According to Andreas Kreig, associate professor of Security Studies at King’s College, London, Trump is more likely to secure a new deal that closely resembles the JCPOA, with “some form of restrictions on enrichment, possibly with a sunset clause, and international supervision”.
“Iran might get access to frozen assets and lifted sanctions much quicker than under the JCPOA, as it will not agree to a long drawn-out, gradual lifting of sanctions,” Krieg pointed out.
However, he warned that the political landscape in Tehran has hardened. “Iran now is a far more hardline and less pragmatic player that will play hardball at every junction. Trump cannot count on any goodwill in Tehran,” he said.
“The IRGC is now firmly in charge… with likely new powerful and tested levers such as the Strait of Hormuz,” he said, referring to the Islamic Revolutionary Guard Corps, which operates as a parallel elite military force to the army and has a great deal of political and economic power in Iran.
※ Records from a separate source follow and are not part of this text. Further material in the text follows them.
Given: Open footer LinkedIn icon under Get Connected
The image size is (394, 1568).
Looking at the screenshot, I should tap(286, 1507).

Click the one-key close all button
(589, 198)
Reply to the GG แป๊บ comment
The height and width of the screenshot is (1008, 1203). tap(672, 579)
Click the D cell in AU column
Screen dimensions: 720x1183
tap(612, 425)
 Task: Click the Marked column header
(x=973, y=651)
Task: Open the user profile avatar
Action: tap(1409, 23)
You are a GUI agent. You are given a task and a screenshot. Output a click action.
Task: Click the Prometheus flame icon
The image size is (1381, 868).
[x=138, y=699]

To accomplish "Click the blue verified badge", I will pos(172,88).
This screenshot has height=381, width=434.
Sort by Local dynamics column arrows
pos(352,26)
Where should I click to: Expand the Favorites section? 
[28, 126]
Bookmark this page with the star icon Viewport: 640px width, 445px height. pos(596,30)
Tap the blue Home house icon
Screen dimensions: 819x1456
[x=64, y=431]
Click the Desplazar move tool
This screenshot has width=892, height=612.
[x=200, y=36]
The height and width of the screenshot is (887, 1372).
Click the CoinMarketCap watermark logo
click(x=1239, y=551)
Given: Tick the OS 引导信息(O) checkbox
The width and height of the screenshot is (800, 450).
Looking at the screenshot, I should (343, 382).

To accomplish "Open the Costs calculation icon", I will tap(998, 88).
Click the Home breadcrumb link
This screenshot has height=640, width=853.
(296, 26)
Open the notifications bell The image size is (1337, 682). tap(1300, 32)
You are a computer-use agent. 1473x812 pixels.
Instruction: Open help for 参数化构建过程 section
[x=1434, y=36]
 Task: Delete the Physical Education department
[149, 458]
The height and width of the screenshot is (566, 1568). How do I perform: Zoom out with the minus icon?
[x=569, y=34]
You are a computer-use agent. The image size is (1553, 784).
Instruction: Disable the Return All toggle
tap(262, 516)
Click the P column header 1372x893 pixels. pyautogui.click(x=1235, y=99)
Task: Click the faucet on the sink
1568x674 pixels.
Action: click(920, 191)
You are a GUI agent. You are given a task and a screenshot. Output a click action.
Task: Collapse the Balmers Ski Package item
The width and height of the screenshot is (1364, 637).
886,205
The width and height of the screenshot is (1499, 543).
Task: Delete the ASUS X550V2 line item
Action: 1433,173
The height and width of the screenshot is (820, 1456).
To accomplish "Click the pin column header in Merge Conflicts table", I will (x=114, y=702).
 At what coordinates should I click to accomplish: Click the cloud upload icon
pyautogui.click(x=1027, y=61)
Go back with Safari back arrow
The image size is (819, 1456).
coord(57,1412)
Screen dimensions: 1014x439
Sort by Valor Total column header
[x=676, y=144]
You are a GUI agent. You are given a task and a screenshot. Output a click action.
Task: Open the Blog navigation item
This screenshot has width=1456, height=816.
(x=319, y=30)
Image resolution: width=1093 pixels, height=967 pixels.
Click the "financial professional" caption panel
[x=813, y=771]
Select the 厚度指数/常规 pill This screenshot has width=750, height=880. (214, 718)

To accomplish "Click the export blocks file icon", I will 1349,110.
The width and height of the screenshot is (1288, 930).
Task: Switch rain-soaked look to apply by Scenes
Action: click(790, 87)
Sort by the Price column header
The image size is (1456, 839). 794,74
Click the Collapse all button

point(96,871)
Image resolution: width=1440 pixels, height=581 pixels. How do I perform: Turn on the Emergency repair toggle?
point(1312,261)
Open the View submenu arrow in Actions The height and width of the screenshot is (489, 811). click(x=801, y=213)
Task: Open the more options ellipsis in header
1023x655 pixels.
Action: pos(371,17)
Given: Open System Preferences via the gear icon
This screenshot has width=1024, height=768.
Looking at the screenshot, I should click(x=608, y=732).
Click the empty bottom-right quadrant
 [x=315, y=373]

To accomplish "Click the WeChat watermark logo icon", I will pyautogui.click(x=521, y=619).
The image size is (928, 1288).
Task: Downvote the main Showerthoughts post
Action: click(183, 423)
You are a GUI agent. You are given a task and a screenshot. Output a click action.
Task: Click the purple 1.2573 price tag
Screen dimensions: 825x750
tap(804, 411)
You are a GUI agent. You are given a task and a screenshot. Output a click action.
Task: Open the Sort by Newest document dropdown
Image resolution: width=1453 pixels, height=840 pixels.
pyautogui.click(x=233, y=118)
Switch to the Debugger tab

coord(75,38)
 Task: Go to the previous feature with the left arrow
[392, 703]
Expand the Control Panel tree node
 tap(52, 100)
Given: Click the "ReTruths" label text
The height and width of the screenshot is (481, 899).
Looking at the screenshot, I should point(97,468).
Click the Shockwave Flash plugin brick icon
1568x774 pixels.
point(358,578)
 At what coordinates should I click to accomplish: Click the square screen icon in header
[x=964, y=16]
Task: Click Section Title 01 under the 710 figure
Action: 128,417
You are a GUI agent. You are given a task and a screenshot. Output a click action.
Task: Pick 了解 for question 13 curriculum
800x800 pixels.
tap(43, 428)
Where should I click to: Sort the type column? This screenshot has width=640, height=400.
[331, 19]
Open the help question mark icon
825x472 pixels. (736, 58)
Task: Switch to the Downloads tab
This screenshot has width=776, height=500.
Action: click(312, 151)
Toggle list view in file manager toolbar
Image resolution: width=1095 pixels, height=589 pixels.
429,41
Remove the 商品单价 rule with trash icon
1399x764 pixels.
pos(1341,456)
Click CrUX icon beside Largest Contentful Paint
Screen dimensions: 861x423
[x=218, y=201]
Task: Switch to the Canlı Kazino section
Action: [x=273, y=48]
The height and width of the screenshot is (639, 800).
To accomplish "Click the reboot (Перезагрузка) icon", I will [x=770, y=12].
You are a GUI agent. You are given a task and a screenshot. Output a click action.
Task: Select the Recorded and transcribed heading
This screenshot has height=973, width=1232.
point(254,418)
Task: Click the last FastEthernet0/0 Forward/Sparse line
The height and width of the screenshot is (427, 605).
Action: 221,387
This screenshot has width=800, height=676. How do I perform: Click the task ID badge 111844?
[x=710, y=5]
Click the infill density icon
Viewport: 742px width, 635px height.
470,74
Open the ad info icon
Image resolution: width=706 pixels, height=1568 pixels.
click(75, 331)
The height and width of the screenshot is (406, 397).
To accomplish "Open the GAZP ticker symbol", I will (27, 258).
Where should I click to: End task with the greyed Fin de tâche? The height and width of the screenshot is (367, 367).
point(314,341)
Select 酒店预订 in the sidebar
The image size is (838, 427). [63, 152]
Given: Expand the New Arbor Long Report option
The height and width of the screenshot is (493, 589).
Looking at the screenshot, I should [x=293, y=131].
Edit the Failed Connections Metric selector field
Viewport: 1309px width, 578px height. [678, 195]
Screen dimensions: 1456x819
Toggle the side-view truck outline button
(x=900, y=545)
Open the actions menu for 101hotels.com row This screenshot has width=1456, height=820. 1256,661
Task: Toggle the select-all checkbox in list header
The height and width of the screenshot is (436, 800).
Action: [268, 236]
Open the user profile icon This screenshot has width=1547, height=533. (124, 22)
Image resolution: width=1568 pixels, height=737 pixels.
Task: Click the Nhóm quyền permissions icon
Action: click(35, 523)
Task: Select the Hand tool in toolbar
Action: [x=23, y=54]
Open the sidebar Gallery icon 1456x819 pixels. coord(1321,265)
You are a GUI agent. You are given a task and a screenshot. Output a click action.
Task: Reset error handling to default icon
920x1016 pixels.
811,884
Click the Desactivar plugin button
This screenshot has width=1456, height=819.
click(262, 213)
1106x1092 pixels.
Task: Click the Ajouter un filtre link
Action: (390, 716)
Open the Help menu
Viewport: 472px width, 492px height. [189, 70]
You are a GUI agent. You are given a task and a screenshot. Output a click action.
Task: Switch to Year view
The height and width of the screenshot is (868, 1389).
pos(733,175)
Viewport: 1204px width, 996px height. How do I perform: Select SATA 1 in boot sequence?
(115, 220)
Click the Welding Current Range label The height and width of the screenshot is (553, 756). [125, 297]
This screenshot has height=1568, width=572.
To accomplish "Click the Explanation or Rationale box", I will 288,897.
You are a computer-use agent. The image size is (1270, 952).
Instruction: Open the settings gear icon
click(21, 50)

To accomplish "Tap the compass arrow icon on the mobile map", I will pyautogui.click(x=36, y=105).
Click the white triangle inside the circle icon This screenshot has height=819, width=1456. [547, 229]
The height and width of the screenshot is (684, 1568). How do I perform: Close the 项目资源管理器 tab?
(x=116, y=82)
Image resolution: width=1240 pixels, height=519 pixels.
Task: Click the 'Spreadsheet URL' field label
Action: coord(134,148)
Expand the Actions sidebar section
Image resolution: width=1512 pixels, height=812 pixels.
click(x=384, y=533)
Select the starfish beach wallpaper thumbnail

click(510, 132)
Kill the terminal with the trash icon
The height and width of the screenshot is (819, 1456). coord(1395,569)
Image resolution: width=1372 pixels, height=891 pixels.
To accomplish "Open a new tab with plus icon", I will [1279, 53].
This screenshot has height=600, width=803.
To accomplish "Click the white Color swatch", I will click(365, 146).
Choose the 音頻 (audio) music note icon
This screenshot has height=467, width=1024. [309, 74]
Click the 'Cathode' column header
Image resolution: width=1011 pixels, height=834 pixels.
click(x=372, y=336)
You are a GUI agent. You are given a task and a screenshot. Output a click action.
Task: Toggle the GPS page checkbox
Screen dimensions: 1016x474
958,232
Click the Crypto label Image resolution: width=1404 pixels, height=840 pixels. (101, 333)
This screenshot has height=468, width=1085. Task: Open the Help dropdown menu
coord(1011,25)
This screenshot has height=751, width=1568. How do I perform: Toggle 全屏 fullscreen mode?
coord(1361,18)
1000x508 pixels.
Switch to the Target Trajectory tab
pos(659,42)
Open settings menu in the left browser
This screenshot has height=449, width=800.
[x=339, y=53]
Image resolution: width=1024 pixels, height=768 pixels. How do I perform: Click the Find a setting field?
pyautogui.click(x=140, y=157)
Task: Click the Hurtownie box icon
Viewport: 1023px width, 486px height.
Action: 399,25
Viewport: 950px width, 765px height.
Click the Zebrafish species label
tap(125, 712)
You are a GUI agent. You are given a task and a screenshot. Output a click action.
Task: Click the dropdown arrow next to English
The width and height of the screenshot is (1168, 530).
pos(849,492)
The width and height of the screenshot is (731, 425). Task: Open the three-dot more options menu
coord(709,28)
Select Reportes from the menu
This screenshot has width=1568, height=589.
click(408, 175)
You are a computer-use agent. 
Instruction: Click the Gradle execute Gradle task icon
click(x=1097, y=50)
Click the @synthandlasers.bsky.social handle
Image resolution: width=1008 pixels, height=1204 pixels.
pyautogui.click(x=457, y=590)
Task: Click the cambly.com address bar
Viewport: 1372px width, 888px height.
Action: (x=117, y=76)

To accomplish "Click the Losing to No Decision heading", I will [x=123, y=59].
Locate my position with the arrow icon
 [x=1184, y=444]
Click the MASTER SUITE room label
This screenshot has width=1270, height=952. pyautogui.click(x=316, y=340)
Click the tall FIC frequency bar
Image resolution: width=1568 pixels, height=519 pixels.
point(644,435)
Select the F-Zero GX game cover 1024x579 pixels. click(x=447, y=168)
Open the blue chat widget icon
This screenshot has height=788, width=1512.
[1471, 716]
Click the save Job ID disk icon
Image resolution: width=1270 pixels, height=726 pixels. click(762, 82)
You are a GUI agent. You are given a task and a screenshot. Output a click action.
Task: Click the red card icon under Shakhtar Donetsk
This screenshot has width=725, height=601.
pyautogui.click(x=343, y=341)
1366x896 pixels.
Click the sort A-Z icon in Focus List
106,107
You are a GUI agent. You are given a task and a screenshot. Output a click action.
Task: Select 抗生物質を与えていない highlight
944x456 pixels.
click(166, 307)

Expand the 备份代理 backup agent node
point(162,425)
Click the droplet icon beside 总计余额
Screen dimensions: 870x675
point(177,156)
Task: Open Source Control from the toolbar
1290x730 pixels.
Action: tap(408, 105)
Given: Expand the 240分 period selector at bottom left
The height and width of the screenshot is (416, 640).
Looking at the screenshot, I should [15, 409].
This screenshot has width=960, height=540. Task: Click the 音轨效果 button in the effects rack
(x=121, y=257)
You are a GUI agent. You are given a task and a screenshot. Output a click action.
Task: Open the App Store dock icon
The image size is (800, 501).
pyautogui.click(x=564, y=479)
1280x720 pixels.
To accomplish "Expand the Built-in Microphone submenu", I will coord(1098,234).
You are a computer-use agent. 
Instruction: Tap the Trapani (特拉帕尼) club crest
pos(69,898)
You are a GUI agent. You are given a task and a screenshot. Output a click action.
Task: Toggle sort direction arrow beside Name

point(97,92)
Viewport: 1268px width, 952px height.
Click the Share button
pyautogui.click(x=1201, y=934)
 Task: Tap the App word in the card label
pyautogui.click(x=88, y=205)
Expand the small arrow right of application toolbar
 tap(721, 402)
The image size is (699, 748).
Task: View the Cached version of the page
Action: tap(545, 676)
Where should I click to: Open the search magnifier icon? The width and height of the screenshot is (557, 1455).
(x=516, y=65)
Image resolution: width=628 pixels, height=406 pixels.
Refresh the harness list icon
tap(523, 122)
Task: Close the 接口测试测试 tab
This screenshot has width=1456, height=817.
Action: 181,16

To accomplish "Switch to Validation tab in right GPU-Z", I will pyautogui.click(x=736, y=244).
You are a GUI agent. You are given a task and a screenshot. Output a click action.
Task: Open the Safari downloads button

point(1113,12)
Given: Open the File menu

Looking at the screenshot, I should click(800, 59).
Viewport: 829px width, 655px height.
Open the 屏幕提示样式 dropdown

It is a constitutionally recognised part of the Iranian military and answers directly to the supreme leader.
Overall, Krieg stressed, the US-Israel war on Iran “leaves the world worse off than had Trump stuck to the JCPOA”, even if a new compromise is eventually reached.
Moreover, since the revocation of the JCPOA, the US and Israel have waged two wars on Iran, including the current one. The 12-day war in June last year included attacks on Iran’s nuclear sites and killed more than 1,000 people.
Attacks on Iran’s nuclear infrastructure have continued since the latest war began on February 28, including on the Natanz enrichment facility, Isfahan nuclear complex, Arak heavy water reactor, and the Bushehr nuclear power plant.
Nevertheless, King’s College’s Krieg said there is still room for a negotiated outcome if Tehran and Washington scale back their demands.
“Both sides can compromise on enrichment thresholds, and on temporary moratoriums on enrichments. But Iran will not surrender its sovereignty to enrich altogether, and the Trump administration will have to meet them halfway,” he said.
“While the Iranians will commit on paper not to develop a nuclear weapon, they will want to keep R&D [research and development] in this space alive.”
Economic incentives will be central, he added. “Equally, Iran would want to get immediate access to capital and liquidity. Here, the Trump administration is already willing to compromise.”